--- Start of Input rows ---

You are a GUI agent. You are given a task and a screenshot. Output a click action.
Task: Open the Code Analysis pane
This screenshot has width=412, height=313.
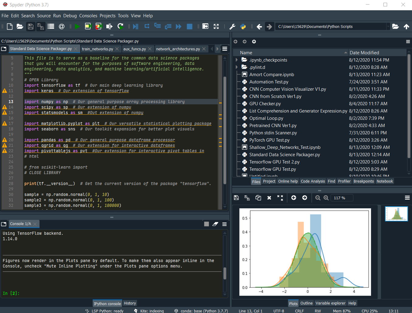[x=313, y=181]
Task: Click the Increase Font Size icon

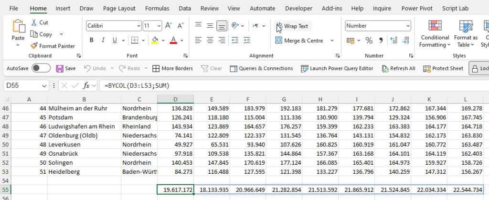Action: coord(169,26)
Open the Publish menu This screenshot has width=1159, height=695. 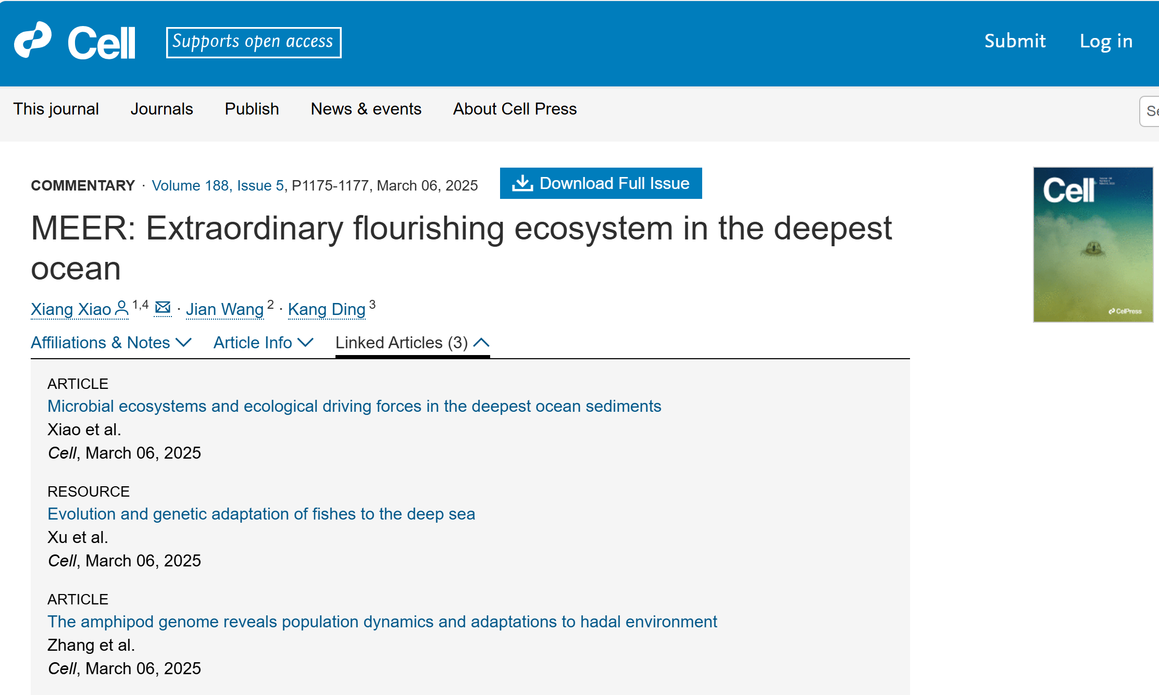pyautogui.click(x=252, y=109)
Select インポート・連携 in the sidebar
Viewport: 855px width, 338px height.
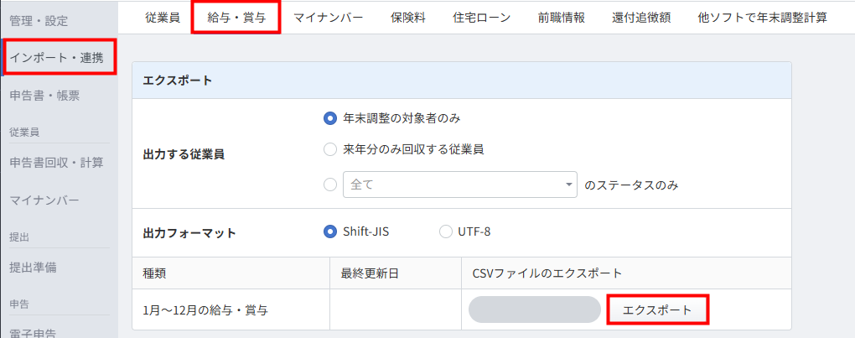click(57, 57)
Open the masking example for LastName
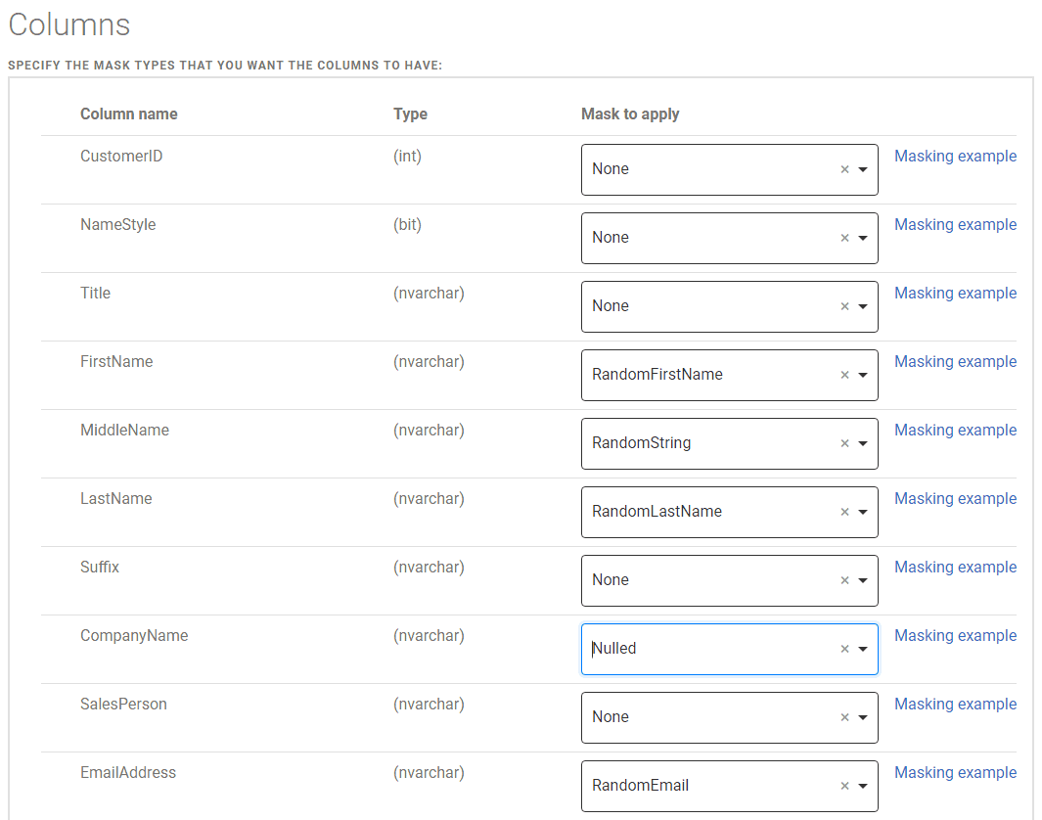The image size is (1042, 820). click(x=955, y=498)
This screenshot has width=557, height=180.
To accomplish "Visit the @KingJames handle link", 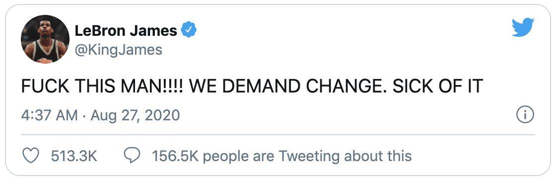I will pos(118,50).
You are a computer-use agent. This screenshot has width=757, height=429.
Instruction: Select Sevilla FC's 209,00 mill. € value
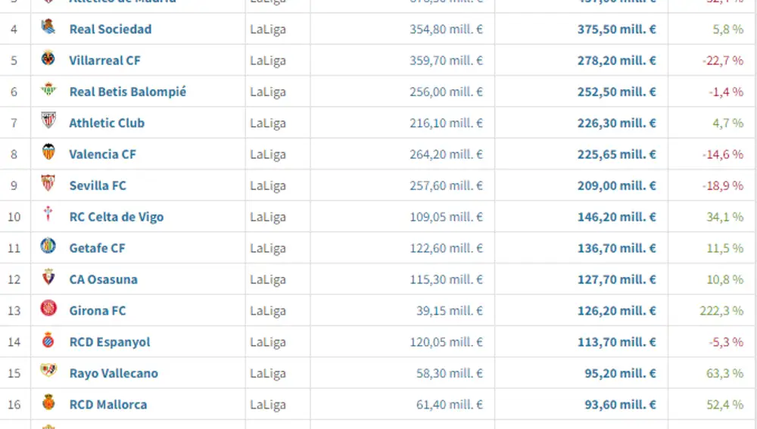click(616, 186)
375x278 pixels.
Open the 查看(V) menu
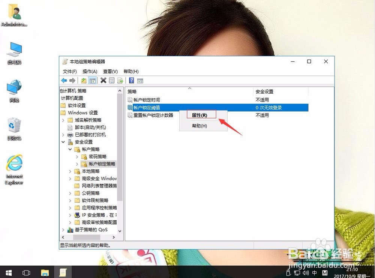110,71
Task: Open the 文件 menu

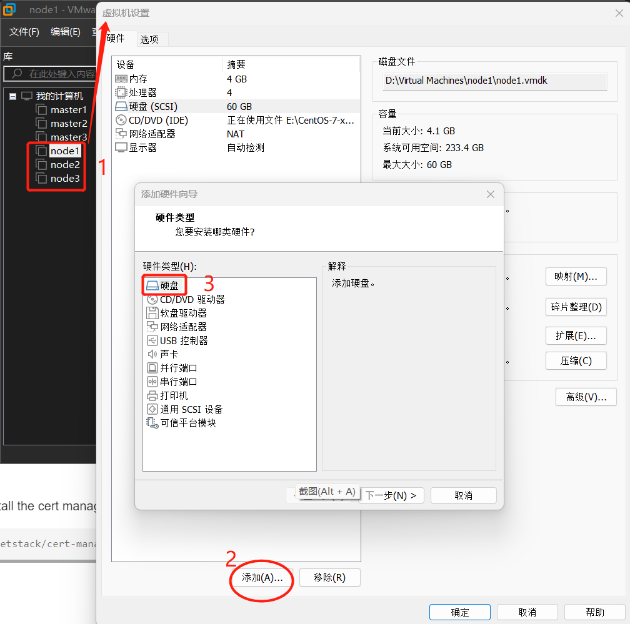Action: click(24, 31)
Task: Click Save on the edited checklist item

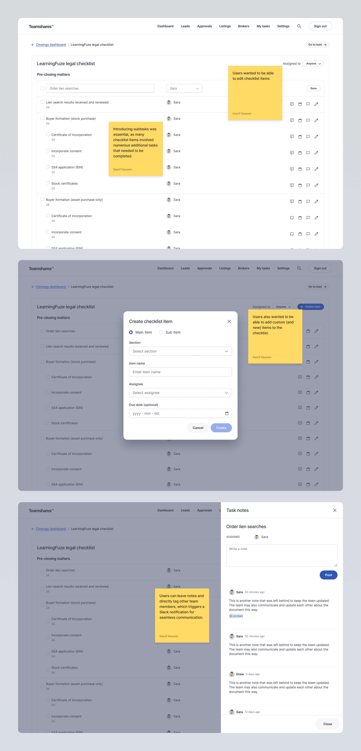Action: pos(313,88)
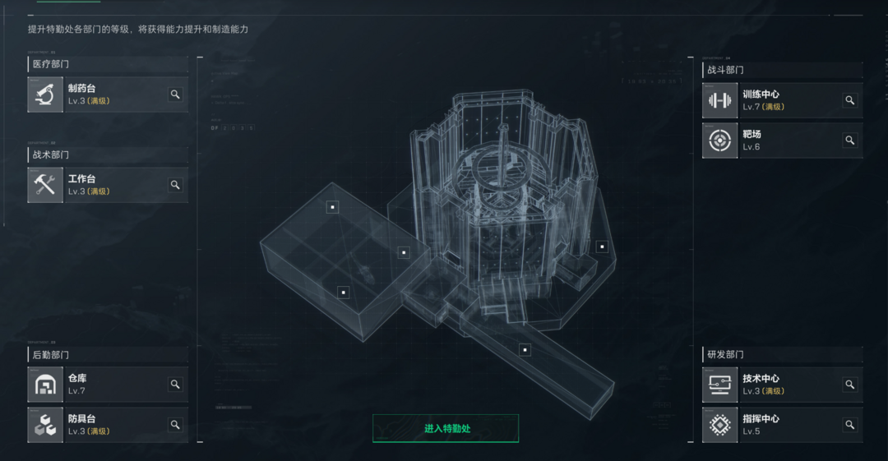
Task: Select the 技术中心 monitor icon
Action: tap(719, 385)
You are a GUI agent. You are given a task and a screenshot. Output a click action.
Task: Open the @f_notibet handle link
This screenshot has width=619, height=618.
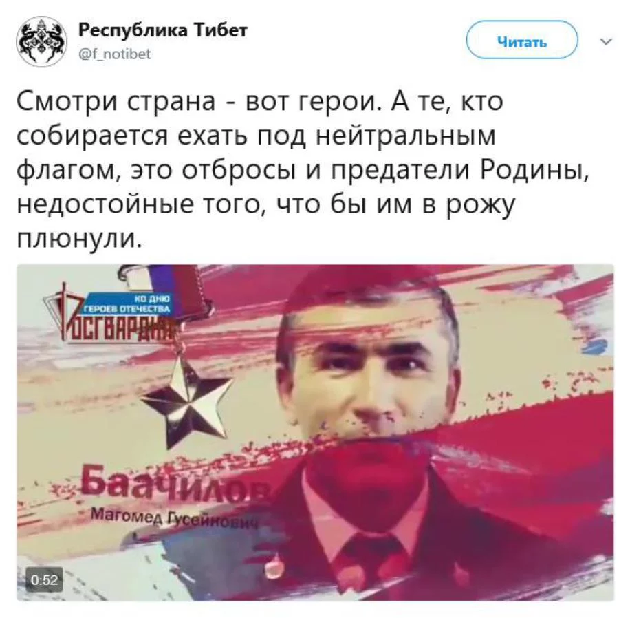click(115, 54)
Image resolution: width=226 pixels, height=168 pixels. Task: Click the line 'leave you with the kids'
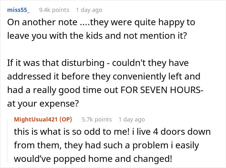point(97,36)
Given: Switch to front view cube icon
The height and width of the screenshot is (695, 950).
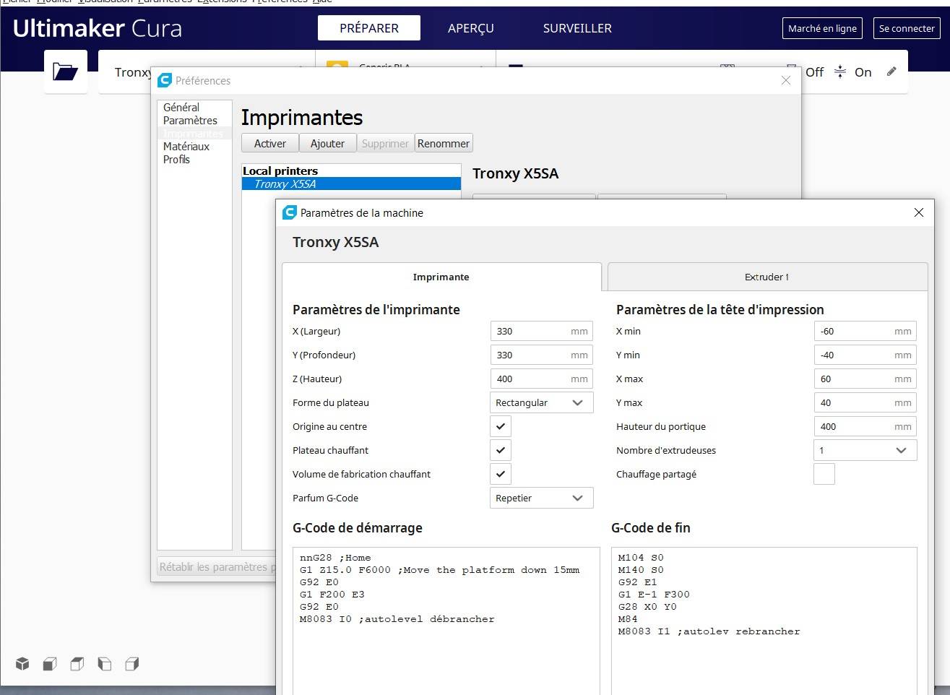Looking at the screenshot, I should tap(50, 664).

--- End of Input rows ---

__Written request__. From the data, copy out word for word every line from the one containing "Given: Switch to front view cube icon" through the last line of the data, both included. Leave the pictures out.

__Written reply__.
Given: Switch to front view cube icon
The height and width of the screenshot is (695, 950).
Looking at the screenshot, I should tap(50, 664).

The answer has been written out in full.